Saturday, August 16, 2008
I'm past due for one of these.
It just hit me Friday that I let my ego get the best of me. When you're even annoying yourself, you know there is a problem.
I guess I've just gotten so caught up in my clothing line and such. I'm overwhelmed by the fact that people really love my designs and that I finally learned how to cut my own hair. I'm honestly not one of those egoistical people, nor do I want to start being one.
Sophomore year so far is not going as well as I would like it to.
I'm enrolled in pottery, mostly by accident but I decided just to stick with it. It's gonna be a mega hard class and no one in that class exactly likes me...or so I'm getting that feeling.
I really miss have an awesome English class. Last year, Krieger's class was kind of my security blanket and now I only have an incredibly difficult Literature class to look forward to. [or I've been told it's very hard]

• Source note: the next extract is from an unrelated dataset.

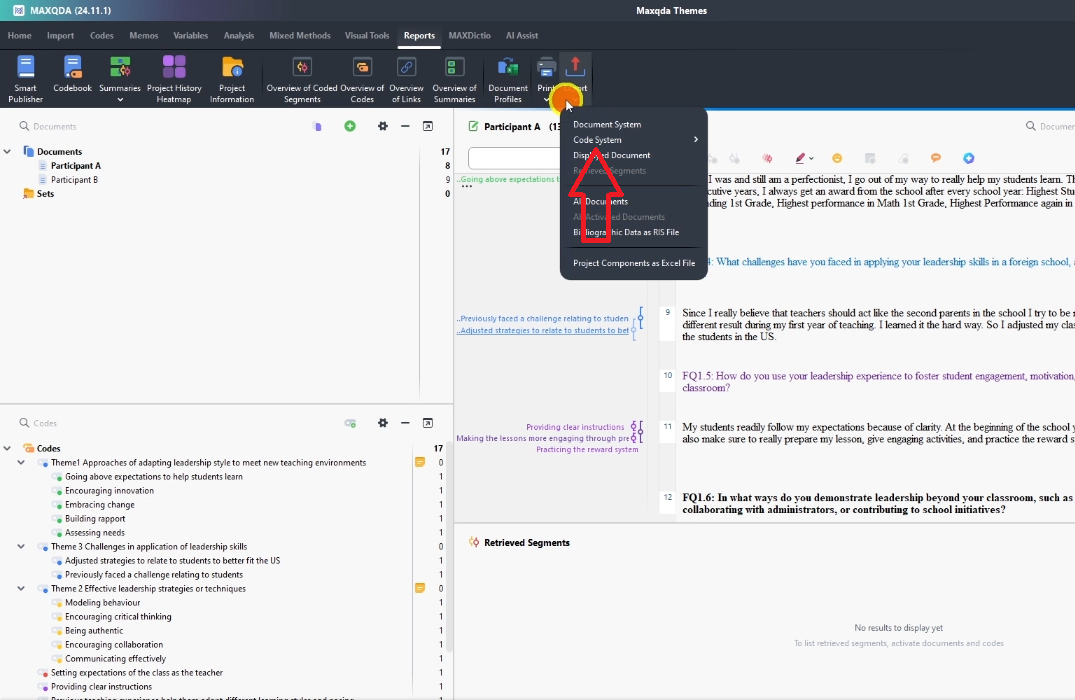
Task: Select Participant B document
Action: click(x=74, y=180)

Also, I lost a, who I thought to be, very close friend of mine. The worst part is, I'm not even sure if she knows it. We spent all of freshman getting closer and over the summer she basically said we're (being Blairsville kids) not good enough to be friends with her. Whatever. Totally not like that hurts or anything *sarcasm used*
Deana is off living her dreams and I can't help but envy that. I miss her but she promises to come home a lot and that's good enough for me =].
I've heard of sophomore slump, but I didn't know it was going to begin the very first week of school.

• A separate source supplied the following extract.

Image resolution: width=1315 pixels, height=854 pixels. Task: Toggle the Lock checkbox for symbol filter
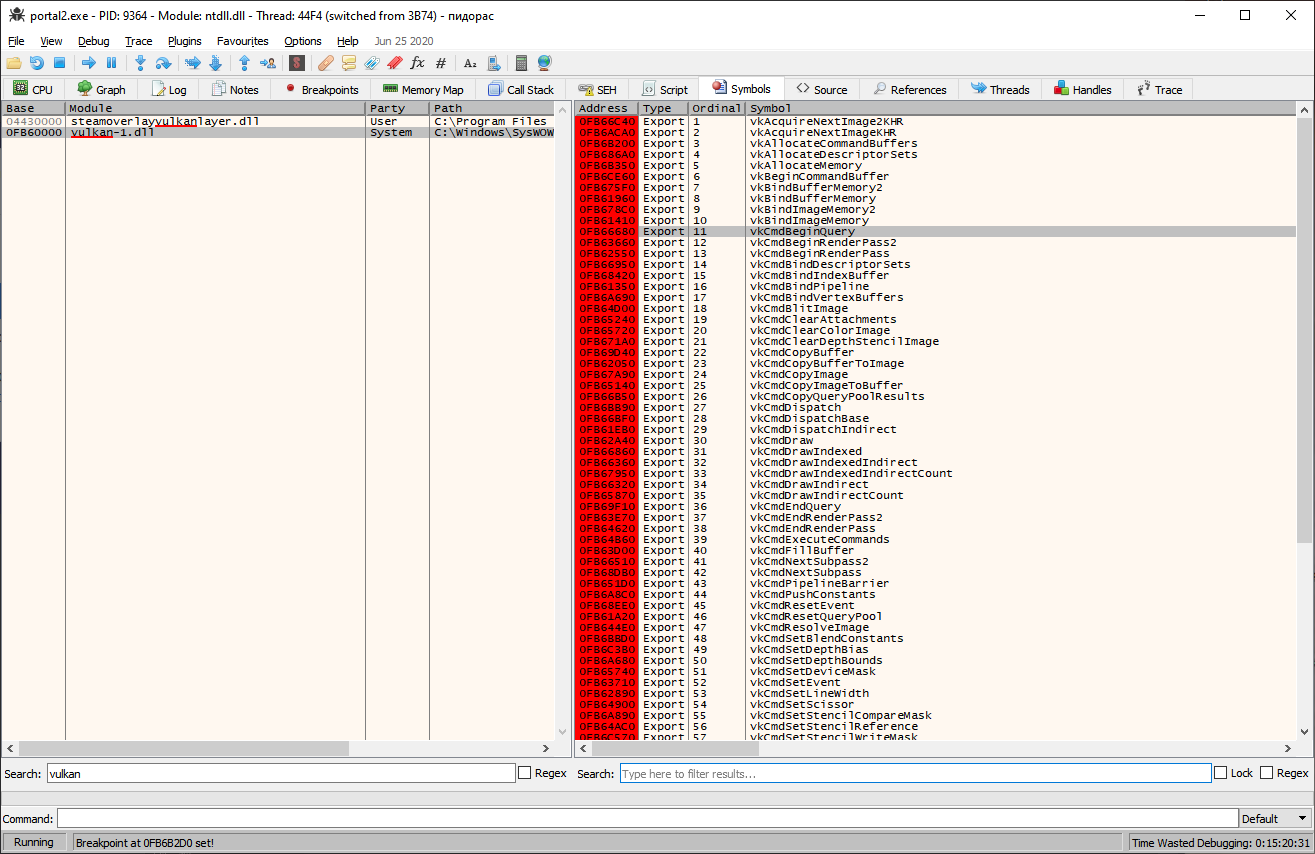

I also miss having a boyfriend a tiny bit ^-^
Kay. I think I've humbled myself down now...
I'm so sick of missing people!
I want everyone I miss right now to come together in one big Bri's Friends Reunion.
I also wanna meet new people...so I can miss them too.
My life is awesome right now by the way. I'm posting a blog like this because I was in severe need of a reality check.
I'm not anywhere near being a designer. I'm still just struggling with everything and so far, with pure luck, I've had a lot of happy accidents [as Mrs. Marsh would say].
I still have a long way to go to even reach the starting point I need to be at.
I need to stop being lazy and kick it into gear. This year isn't going to be easy...I can already tell.